Filming took place in the old Royal Cinema in Limerick, which had been closed for almost three decades. The cinema was opened and re-constructed for the film. Gleeson set the film in a cinema as it reminded him of the cinema his family owned in his youth. Over 150 extras were brought on. Nathalie Lichtenthaeler & Judy Tossell of Wide Eye Films produced, with Primetime Emmy Award Nominee Kirk D'Amico joining also. Shooting took place between November 11th to December 6th. The film was co-financed by Screen Ireland.

== Release ==
U.S. distribution company Myriad Pictures sold the picture to distributors including A Contracorriente Films (Spain), Cinemundo (Portugal), Break Out Pictures (Ireland ), Rialto Distribution (Australia) and Tanweer Productions (Greece).

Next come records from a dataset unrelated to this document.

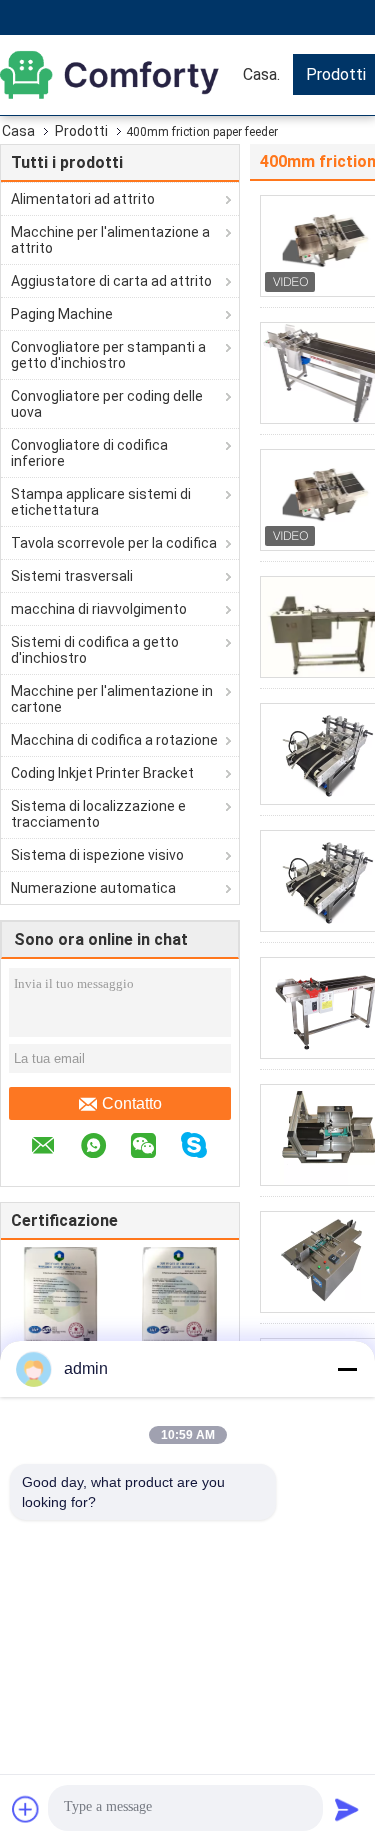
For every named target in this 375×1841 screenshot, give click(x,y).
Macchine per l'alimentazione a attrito (110, 240)
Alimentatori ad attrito (83, 199)
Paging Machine (62, 314)
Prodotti (81, 131)
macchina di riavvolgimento (99, 609)
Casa (18, 131)
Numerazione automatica (93, 888)
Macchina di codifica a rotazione (114, 740)
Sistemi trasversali (72, 576)
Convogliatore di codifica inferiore (89, 453)
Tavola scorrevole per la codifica (114, 543)
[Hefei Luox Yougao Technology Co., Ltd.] (115, 75)
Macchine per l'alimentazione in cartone (112, 699)
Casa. (261, 74)
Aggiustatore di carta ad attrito (111, 281)
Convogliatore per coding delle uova (107, 404)
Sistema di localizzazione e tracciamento (98, 814)
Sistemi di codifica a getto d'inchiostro (95, 650)
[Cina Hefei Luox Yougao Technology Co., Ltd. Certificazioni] (60, 1300)
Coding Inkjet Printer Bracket (102, 773)
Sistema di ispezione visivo (97, 855)
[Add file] (26, 1809)
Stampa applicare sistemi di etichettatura (101, 502)
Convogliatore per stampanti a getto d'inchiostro (108, 355)
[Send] (347, 1809)
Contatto (132, 1103)
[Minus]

The Dublin International Film Festival selected Once Upon a Time in a Cinema to be the opening film at their 2026 event. The film was released in cinemas on 1 May 2026. In April 2026, the film was given its Limerick premiere in the Royal Theatre, the same theatre the film was shot in. David Gleeson said he felt they had "made history", stating he believes they might be the first movie to screen in the same building it was shot.

== Critical reception ==
Reviews for the film were mostly positive, with many critics praising its witty humour and heartfelt story. Screen Daily called the film a "nostalgic 1980's drama". Film Ireland claimed the feature was "an immersive trip back in time to the days when a weekly visit, preferably Friday night, to the local cinema was de rigueur" and that there was a "real sense of fun" when watching the picture.